L'industrie de cette huile se sert rarement du procédé de la chèvre, les fruits
cueillis sont épluchés. Des ouvrières agiles casseront les écorces à l'aide
d'une masse de pierre.
= Si les repas dans les grands hôtels
vous paraissent un peu style "cuisine internationale" et si vous voulez déguster
les mets locaux il faudra chercher dehors.
Comme ce petit restaurant qui vendait des
sandwiches, avec des tranches brunes et luisantes d'aubergines frites.

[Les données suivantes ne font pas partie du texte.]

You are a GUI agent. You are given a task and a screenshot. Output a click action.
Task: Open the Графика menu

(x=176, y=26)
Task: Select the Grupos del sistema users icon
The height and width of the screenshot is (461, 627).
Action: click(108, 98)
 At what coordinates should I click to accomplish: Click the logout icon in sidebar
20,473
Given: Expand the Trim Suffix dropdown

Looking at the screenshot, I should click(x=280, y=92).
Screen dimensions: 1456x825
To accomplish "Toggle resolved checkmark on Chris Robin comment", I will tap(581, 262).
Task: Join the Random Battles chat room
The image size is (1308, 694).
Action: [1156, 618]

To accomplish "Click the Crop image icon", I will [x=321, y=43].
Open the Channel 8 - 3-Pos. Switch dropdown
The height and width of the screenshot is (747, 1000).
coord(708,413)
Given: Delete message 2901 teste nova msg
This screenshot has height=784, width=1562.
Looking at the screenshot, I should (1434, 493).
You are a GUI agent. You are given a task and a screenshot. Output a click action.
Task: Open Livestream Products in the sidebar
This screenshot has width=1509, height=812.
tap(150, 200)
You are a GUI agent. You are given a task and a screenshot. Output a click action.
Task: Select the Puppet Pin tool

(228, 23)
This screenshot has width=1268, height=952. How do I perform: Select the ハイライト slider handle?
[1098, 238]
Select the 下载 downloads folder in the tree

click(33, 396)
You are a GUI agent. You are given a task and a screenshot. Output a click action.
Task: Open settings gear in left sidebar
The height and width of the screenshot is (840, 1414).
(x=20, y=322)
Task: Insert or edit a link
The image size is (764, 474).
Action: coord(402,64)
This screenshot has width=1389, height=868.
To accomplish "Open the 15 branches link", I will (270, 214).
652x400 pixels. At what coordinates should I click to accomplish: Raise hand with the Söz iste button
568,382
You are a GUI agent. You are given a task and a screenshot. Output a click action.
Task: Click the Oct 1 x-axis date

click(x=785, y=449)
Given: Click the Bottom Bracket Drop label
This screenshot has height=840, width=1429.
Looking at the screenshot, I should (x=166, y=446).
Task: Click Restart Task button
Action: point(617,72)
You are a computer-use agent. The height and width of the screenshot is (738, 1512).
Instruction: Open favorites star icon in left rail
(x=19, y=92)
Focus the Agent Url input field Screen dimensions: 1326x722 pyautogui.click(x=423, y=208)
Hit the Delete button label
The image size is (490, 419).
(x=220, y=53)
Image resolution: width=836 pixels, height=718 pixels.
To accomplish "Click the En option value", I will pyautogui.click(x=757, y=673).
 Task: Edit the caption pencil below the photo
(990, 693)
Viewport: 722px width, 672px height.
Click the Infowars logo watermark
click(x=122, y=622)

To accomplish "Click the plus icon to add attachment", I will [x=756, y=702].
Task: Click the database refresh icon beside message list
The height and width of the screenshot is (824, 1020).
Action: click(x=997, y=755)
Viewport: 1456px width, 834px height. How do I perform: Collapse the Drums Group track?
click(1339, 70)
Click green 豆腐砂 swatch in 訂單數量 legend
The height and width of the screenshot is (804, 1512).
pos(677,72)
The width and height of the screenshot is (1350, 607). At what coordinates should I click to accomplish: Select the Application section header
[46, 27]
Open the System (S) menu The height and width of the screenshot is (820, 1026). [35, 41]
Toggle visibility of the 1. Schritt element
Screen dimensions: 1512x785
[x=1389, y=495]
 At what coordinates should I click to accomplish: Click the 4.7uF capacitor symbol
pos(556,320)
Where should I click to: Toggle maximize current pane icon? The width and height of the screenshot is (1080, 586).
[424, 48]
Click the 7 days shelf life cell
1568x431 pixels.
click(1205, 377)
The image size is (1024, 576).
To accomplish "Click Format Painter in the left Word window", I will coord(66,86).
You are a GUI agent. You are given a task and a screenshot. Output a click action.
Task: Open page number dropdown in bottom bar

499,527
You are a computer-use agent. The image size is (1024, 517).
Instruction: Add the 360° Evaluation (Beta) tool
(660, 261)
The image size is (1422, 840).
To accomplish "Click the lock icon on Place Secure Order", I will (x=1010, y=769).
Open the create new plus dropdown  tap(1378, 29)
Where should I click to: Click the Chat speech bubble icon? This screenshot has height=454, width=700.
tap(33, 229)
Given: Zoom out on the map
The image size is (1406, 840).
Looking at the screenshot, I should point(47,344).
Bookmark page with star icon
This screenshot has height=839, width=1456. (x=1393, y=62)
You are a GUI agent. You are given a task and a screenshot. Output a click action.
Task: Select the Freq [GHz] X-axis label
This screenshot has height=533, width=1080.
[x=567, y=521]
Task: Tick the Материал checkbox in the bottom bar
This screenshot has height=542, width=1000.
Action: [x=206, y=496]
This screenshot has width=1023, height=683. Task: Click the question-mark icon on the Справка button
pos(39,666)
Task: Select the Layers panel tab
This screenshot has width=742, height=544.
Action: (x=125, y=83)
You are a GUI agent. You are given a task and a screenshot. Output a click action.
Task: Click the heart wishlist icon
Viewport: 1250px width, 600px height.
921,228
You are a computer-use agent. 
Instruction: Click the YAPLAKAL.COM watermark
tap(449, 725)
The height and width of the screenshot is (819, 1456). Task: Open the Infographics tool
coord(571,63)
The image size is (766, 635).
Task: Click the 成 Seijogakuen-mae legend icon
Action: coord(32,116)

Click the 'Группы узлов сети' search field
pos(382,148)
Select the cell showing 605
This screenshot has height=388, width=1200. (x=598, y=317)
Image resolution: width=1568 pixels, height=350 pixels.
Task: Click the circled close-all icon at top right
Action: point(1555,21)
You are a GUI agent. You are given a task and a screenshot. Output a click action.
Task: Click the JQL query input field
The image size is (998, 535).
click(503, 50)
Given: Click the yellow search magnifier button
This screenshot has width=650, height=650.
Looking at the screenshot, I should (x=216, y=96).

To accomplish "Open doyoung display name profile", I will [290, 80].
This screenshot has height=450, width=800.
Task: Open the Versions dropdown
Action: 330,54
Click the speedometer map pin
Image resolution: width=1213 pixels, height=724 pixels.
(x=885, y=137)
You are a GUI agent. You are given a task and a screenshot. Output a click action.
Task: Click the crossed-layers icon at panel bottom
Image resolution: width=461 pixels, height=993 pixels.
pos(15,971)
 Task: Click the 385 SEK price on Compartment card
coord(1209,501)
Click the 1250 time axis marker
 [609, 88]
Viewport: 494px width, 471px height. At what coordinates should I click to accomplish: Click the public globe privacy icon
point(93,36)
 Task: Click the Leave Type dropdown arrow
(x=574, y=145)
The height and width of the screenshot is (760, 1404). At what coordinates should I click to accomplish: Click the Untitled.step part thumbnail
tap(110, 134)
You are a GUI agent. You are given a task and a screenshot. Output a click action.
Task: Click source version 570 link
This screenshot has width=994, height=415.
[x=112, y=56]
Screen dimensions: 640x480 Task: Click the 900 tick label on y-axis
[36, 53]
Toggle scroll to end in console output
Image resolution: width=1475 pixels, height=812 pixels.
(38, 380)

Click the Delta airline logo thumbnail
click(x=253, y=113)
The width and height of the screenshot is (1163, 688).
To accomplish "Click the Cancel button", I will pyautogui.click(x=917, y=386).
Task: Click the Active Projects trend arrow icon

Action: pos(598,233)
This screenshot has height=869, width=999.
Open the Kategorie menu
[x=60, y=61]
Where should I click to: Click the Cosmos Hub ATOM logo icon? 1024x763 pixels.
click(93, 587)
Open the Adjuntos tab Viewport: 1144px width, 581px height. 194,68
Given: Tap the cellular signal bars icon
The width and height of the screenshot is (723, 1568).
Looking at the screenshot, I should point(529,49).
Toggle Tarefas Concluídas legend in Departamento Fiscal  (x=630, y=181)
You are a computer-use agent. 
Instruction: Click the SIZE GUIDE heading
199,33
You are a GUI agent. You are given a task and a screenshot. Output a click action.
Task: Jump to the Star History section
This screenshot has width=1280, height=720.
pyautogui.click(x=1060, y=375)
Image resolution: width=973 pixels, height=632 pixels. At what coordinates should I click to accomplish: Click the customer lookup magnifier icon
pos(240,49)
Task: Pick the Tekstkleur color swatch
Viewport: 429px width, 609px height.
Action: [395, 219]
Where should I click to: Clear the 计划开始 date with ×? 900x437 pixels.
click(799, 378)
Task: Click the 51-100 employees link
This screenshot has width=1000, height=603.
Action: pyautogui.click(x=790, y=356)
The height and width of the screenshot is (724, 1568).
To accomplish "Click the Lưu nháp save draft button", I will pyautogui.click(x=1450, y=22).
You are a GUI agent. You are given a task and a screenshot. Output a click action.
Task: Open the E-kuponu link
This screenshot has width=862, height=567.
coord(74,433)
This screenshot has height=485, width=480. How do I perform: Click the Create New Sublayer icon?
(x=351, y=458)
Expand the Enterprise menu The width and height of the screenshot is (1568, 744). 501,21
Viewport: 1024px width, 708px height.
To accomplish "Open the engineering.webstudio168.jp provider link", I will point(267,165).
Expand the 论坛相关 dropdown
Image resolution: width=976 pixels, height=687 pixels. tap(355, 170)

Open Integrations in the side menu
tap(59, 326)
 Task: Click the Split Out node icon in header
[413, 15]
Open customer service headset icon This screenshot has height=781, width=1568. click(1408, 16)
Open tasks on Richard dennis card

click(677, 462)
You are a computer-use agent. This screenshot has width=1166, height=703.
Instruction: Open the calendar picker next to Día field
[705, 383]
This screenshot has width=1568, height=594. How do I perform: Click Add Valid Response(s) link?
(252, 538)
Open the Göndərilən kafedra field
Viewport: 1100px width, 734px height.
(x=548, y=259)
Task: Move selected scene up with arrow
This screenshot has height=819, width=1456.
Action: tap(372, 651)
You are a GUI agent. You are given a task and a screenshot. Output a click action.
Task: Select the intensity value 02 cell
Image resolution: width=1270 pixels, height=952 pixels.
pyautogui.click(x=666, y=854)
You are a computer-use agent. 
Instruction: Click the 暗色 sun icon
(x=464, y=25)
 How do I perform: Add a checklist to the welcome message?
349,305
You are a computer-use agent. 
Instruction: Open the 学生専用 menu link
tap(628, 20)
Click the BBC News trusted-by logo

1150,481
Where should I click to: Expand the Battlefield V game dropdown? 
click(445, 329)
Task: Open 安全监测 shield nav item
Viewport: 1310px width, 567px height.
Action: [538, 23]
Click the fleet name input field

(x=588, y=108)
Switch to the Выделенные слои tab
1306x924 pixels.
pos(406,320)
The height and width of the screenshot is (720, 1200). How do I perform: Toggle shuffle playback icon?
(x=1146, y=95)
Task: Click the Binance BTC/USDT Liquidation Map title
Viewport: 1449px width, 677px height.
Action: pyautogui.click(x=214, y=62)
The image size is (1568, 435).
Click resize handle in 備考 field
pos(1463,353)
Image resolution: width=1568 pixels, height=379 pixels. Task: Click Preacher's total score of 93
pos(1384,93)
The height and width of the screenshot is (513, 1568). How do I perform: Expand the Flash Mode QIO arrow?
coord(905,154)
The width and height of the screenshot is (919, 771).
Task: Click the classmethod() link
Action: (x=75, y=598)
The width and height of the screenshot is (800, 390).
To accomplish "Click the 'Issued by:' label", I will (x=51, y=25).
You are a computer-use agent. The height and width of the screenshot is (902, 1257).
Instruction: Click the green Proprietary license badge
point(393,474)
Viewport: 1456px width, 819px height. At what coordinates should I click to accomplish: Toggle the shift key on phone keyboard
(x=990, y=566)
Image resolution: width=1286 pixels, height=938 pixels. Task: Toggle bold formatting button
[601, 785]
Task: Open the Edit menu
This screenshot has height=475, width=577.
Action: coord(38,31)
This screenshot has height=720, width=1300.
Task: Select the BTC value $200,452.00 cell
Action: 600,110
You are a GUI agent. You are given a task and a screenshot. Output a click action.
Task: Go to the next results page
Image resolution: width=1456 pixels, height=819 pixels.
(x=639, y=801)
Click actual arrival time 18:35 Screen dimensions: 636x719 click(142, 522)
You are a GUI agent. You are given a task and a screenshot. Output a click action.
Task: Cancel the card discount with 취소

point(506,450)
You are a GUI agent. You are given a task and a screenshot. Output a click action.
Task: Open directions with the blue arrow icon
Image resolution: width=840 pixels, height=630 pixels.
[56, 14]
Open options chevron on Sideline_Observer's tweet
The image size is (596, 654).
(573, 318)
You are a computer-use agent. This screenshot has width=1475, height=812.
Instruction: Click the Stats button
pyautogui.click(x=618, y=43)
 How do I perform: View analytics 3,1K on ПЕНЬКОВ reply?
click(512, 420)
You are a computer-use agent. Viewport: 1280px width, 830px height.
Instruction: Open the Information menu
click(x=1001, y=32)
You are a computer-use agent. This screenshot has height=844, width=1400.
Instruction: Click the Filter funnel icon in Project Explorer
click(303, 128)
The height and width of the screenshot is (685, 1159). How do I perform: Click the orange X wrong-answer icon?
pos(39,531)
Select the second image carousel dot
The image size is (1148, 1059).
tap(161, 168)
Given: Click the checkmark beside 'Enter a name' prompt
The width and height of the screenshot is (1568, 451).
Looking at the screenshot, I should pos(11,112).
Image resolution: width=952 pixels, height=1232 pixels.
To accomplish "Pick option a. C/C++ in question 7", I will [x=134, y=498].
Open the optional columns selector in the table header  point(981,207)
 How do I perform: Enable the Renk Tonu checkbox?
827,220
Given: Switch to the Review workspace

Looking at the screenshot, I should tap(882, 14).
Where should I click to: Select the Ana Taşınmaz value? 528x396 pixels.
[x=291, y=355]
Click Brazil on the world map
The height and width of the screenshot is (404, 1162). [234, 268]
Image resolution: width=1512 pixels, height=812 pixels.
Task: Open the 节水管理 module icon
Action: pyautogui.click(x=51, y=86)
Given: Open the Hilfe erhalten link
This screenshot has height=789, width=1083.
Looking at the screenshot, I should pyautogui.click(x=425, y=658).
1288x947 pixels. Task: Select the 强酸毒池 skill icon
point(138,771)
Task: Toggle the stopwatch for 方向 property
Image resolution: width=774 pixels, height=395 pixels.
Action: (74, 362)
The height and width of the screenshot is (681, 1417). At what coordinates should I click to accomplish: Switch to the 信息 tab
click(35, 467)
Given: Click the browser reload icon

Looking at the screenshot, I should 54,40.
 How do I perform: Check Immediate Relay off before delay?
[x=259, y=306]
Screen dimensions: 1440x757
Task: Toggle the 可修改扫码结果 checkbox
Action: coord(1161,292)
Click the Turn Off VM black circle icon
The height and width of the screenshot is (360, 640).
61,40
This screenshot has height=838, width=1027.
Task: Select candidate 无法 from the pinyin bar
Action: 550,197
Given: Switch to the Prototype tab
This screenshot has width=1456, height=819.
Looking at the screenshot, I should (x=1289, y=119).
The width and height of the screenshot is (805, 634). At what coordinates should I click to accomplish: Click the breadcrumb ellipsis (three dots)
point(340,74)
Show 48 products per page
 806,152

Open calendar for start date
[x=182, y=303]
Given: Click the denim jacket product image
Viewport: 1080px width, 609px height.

- Pour les Tajines originaux il faudrait
éviter les restaurant pour touristes où les guides voudront vous emmener,
cherchez plutôt dans les petits villages. C'est là que j'ai dégusté les
meilleurs ragoûts de viande.
= Dans les villes de la cote Atlantique,
le poisson est roi et toujours bien préparé. Etant né dans un port de pêche sur
la Méditerranée, le poisson est un de mes mets préférés. Je trouve qu'un poisson
grillé est d'une grande beauté, quand il s'offre à vos sens tout frais, dans
tous ses parfums et ses couleurs.
= Le thé au Nana (menthe), un peu trop
sucré, est une Institution au Maroc, on vous en offre partout, du lobby des
hôtels jusqu'aux magasins de djellabas. Par contre, je n'ai pas vu le Shiba
(l'absinthe) dont l'infusion est considérée en Israël comme particulièrement
marocaine.
- Le Café le plus piquant que j'ai bu, de
ma vie, est celui que ce serveur ambulant nous a versé de sa cafetière-canoun
aux braises, on dirait qu'il avait mis beaucoup d'harissa et peu du sucre.
= La musique vous accompagnera partout,
de l'arabo-andalouse aux rythmes des Caraïbes et du Lobby de l'hôtel jusque dans
les restaurants de Poissons, en plein air
= Les Saltimbanques accoutrés de toutes
les couleurs, qui jouent, chantent et dansent en s'accompagnant de clochettes ou
de castagnettes, m'avaient rappelé le Boussaa'dia et les gitans qu'on voyait
jadis sur la place de Bab-Carthagène à Tunis.
= Un voyage organisé au Maroc vous offre
au moins deux soirées folkloriques dans une boite de nuit pour touristes. Alors
on ne fait pas le snob pour ne pas abîmer la sortie avec les camarades, vous
trouverez sûrement un moment qui compensera vos efforts.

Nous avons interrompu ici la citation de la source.